Podemos nos lembrar da seguinte questão, já muito citada, mas que coloca a análise na esfera da família: “A comunicação entre os membros de uma família é patológica porque um deles é psicótico, ou um deles é psicótico porque a comunicação é patológica?”[9]
Da família louca como que chegamos ao indivíduo louco, qual a gênese de tal situação para o indivíduo?
“Laing considera que as pessoas chamadas de esquizofrênicas ou loucas foram levadas, pelo tipo de relacionamento de sua família, a criar um “eu” falso. Este “eu” falso foi a maneira encontrada pela pessoa para tentar ser aprovada pelos outros. Assim, o “eu” da pessoa não chegou a se desenvolver. Foi reprimido. A psicose seria, para Laing e para Cooper, uma estratégia especial que a pessoa é obrigada a usar, para poder suportar uma situação muito pesada.”
“A crise de loucura, o dito “surto” esquizofrênico, é visto como uma viagem para o interior de si mesmo, onde a pessoa busca um refúgio.
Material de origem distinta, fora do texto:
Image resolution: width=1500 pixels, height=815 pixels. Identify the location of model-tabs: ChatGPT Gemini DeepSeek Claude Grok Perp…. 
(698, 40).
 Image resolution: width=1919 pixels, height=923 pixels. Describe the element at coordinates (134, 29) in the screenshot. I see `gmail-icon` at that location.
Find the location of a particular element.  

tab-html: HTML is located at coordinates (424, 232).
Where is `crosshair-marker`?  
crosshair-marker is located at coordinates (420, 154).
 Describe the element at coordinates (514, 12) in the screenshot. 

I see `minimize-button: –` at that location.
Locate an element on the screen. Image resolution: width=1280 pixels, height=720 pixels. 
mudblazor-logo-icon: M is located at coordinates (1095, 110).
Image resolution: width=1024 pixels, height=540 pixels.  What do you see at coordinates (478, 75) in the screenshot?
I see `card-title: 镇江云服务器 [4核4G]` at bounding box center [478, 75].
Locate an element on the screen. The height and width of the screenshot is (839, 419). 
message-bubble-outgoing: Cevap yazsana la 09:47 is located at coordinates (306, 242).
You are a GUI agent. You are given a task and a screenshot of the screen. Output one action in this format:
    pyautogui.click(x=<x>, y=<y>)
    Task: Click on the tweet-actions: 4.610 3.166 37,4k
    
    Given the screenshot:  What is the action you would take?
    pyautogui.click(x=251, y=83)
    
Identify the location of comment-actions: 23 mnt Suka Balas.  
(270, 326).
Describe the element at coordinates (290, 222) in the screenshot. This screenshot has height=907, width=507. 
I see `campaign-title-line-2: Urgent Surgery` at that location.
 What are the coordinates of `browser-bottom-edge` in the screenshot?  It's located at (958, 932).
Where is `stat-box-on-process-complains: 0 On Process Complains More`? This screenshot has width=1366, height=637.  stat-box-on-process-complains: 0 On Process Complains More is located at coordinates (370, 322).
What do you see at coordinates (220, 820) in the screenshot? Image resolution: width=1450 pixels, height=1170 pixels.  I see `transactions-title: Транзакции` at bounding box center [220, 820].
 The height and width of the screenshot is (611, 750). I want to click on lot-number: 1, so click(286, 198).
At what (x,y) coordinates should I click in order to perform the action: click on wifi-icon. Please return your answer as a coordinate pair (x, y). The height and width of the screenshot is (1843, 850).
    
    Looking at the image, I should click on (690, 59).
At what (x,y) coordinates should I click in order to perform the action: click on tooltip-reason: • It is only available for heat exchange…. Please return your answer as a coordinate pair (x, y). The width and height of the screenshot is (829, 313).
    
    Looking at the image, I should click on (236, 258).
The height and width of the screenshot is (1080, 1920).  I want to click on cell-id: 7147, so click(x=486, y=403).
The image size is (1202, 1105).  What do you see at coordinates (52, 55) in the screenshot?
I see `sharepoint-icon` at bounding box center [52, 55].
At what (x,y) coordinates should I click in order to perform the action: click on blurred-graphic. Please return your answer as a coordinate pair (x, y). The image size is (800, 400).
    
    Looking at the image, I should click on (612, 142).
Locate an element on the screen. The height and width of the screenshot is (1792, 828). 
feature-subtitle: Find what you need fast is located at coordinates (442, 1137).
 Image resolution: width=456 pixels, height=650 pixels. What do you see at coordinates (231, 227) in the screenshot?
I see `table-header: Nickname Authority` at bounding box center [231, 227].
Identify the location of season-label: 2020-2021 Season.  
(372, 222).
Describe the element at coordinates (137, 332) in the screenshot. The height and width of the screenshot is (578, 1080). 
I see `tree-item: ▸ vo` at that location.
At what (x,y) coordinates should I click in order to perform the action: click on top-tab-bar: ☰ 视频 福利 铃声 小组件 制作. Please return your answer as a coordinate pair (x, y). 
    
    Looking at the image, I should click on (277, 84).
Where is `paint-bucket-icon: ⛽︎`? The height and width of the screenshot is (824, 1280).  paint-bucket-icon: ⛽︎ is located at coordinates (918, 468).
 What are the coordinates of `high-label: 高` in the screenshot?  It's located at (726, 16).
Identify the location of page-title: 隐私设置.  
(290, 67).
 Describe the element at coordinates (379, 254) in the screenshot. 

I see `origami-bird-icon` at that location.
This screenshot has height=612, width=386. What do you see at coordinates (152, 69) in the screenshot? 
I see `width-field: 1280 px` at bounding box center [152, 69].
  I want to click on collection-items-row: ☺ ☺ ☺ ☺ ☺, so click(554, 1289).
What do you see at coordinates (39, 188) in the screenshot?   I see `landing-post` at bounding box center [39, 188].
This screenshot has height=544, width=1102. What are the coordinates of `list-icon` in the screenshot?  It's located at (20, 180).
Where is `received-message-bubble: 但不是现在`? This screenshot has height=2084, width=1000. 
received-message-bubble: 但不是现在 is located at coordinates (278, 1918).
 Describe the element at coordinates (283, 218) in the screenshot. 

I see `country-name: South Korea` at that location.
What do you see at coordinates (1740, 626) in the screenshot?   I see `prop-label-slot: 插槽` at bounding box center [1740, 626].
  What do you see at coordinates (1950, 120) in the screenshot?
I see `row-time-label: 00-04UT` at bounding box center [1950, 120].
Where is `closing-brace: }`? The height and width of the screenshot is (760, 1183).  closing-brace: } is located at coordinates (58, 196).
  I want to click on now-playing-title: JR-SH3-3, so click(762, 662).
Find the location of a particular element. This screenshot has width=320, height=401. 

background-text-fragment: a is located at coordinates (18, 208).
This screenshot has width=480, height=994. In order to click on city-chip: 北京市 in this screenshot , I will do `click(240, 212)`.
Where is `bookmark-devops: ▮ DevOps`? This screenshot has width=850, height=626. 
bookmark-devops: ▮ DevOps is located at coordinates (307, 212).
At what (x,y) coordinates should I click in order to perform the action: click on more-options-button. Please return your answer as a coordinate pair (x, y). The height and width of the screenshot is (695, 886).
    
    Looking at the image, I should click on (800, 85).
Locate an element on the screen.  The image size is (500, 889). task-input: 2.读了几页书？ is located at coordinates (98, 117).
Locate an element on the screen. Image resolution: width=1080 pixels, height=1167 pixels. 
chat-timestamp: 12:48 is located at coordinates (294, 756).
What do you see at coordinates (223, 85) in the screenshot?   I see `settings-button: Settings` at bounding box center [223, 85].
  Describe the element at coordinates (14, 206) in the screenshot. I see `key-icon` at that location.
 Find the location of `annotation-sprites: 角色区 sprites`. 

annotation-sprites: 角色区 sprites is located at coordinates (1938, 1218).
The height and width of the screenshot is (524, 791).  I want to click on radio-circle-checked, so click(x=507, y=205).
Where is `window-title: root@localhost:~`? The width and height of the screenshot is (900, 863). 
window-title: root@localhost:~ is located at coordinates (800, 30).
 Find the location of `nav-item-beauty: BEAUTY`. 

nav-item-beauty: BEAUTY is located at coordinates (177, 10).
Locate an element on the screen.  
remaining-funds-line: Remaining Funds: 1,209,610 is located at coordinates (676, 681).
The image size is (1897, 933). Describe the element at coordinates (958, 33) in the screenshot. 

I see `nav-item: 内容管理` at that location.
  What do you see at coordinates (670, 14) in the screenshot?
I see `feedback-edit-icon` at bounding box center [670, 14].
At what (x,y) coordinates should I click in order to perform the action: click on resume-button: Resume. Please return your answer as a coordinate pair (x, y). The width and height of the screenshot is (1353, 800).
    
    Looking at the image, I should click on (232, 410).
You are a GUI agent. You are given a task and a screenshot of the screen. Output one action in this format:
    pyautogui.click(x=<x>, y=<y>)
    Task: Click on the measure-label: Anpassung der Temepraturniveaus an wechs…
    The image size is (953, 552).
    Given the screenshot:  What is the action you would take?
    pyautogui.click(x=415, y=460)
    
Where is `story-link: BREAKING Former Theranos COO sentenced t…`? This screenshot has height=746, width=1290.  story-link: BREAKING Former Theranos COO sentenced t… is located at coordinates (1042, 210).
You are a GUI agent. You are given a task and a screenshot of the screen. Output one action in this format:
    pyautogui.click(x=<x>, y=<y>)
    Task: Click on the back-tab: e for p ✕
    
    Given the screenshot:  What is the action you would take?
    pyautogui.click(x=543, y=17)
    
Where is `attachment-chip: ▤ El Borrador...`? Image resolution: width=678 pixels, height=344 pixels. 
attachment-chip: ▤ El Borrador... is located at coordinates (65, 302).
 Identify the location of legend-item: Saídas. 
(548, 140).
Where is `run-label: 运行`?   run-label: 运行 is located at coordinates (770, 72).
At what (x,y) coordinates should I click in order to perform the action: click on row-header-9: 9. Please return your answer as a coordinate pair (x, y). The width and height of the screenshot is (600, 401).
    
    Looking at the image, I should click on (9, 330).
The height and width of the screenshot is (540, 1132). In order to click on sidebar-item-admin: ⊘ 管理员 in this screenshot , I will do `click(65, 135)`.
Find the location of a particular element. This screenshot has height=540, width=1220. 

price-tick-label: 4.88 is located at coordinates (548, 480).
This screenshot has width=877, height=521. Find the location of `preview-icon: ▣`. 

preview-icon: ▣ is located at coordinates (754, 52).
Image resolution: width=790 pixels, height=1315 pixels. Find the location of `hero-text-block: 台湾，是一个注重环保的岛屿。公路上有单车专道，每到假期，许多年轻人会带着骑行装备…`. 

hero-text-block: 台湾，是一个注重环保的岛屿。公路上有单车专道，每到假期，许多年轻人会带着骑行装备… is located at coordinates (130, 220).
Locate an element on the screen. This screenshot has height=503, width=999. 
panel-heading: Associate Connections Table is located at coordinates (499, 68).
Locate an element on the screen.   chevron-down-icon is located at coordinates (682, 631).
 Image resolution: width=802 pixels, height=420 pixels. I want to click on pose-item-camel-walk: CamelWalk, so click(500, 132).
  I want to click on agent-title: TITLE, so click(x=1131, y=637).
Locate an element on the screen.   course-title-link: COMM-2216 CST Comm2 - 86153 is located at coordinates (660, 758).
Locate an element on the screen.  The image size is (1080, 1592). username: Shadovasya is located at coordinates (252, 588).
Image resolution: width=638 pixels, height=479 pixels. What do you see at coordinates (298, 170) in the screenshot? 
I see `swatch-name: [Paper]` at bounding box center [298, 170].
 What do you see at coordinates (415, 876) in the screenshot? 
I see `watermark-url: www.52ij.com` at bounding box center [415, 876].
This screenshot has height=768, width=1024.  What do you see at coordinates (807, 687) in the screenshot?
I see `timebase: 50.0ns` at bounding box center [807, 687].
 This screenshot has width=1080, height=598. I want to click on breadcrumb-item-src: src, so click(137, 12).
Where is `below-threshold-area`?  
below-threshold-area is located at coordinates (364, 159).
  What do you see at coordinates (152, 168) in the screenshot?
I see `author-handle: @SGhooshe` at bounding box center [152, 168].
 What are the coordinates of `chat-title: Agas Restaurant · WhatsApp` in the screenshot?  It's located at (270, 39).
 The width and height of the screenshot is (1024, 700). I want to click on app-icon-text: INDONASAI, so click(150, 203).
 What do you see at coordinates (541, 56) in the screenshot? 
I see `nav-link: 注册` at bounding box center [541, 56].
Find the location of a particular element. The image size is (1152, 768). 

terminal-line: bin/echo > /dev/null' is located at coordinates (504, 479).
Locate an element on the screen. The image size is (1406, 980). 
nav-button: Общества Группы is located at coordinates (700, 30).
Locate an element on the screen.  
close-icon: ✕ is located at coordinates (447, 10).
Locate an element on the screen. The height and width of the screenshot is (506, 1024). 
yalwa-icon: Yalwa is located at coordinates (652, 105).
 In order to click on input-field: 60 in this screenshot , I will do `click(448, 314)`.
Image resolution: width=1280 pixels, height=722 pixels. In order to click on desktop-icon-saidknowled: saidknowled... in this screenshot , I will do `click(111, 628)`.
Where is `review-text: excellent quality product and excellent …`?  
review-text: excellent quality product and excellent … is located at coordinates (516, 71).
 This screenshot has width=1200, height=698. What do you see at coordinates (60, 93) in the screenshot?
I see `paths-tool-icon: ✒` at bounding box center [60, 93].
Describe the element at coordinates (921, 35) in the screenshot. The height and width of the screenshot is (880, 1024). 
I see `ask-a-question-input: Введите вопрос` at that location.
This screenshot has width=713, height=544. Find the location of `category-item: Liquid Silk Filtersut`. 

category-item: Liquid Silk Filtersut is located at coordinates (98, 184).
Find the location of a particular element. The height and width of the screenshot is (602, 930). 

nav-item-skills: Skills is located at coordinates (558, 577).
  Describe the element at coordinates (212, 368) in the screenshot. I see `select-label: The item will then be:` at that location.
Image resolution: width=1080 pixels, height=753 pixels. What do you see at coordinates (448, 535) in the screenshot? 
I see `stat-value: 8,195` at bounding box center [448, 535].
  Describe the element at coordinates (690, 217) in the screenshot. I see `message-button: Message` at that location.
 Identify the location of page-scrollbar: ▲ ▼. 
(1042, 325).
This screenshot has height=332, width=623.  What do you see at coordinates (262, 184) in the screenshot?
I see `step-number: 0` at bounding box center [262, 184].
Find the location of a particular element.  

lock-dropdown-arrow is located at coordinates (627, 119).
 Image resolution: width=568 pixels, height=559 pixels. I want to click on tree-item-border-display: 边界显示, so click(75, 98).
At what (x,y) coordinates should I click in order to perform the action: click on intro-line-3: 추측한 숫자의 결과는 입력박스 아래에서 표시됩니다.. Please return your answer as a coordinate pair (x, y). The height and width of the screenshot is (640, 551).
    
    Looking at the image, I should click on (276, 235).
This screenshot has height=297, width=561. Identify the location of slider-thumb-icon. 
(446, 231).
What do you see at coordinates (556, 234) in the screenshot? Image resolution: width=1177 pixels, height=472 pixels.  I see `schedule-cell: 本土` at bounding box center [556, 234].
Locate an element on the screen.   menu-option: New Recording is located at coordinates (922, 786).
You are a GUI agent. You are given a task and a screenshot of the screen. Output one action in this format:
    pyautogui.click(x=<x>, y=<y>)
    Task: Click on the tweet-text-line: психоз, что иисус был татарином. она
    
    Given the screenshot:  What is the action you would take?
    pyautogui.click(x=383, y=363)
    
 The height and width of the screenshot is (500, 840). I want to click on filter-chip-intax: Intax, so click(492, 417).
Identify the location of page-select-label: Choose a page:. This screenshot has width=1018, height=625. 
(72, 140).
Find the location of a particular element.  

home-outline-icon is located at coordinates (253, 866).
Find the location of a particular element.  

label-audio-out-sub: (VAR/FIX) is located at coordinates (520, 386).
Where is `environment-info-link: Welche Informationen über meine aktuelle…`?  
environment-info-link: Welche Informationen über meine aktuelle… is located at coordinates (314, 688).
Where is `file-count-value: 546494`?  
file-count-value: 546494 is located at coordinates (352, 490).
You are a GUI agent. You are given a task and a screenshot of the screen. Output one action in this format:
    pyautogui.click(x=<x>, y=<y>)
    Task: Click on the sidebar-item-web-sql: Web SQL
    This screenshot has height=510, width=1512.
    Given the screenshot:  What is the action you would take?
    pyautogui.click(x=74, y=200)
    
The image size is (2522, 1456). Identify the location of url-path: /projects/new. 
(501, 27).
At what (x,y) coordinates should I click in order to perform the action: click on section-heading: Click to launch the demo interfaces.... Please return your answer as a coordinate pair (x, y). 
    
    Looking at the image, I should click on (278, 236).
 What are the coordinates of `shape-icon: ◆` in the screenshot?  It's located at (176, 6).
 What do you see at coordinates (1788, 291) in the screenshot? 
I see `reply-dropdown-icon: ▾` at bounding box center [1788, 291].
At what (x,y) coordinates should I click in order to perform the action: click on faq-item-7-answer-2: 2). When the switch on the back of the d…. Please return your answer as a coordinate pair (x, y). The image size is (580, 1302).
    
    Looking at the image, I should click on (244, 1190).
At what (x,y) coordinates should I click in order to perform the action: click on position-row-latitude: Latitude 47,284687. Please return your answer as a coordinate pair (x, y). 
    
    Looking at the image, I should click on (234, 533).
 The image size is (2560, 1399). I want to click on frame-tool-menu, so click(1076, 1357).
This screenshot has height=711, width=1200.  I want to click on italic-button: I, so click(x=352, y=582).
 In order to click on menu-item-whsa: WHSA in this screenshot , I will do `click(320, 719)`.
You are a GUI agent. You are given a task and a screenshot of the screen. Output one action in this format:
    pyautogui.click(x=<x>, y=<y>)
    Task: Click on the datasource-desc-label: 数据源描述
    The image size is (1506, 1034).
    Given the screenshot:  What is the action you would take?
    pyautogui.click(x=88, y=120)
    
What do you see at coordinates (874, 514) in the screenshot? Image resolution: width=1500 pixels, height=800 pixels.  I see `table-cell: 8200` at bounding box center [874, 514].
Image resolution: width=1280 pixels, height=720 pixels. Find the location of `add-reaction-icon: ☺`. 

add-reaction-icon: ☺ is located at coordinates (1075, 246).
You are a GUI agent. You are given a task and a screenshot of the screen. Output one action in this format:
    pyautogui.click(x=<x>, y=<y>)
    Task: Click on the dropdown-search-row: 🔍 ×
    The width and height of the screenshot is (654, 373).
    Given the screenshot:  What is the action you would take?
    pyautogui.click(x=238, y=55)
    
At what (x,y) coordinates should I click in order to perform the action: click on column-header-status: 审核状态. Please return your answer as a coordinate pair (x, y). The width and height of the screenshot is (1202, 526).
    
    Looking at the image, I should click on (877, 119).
É um tentativa de retroceder no tempo e nas emoções, usada quando não há mais maneiras de suportar o mundo. O surto esquizofrênico é, então, a busca de uma vida diferente quando não há condições de manter os difíceis relacionamentos sociais a que a pessoa acostumou-se. Estes relacionamentos são tão difíceis para estas pessoas porque não se fazem com um “eu” autêntico, mas com um “eu” falso. A crise psicótica é uma tentativa de romper com uma vida que já esta, há muito, insuportável.”[10]
Já salientada a visão da loucura pela antipsiquiatria, vamos ver sua ação, as práticas asilares estruturadas conforme a psiquiatria são relegadas como ampliadoras, se não geradoras da loucura num processo iatrogênico.
Ficar circunscrito a normas rígidas da instituição que não possuem significado algum para o paciente o esvazia de sua dimensão humana.
A antipsiquiatria vai tentar desenvolver uma prática manicomial que respeite o ser humano.
Cooper vai dirigir na década de sessenta (1961 a 1965) no Shelly Hospital de Londres , o Pavilhão 21, reunindo doentes, enfermeiros e médicos em uma existência coletiva da qual todo vestígio de hierarquização desaparecera.
Cooper com Laing fundaram (1965) a Philadelphia Association, instituição antipsiquiátrica destinada a oferecer aos psicóticos lugares de acolhimento, onde pudessem ser acompanhados em seu esforço para reconstituir o seu “eu” autêntico.
O mais célebre desses “lares” foi o Kingsley Hall, centro histórico do movimento operário inglês, devido a carência de fundos, fechou (1970).
[1] Texto escrito anteriormente a divisão dos grupos pôr autor, que valerá enquanto introdução de questionamentos à psiquiatria da antipsiquiatria anglo-americana.
[2]In Szasz, Thomas. Ideologia e Doença Mental, pg. 201.
[3]Cooper, D. Psiquiatria e Antipsiquiatria, pg. 13.
[4] Frayze-Pereira, J. O Que é Loucura, pg. 63.
[5] Idem, pg. 67/68.
[6] Porter, Roy. Uma História Social da Loucura, pg. 27.
[7]Frayze-Pereira, ibidem pr. 31 e 32.
[8] Ortega y Gasset. A Rebelião das Massas. New York, Norton, 1957, pg.15/16, citado in Friedenberg, Edgar. As Idéias de Laing, pg. 94.
[9] Beauchesne, Hervé. História da Psicopatologia, pg. 140.
[10] Serrano, Alan Indio. O Que é Psiquiatria Alternativa, pg. 71.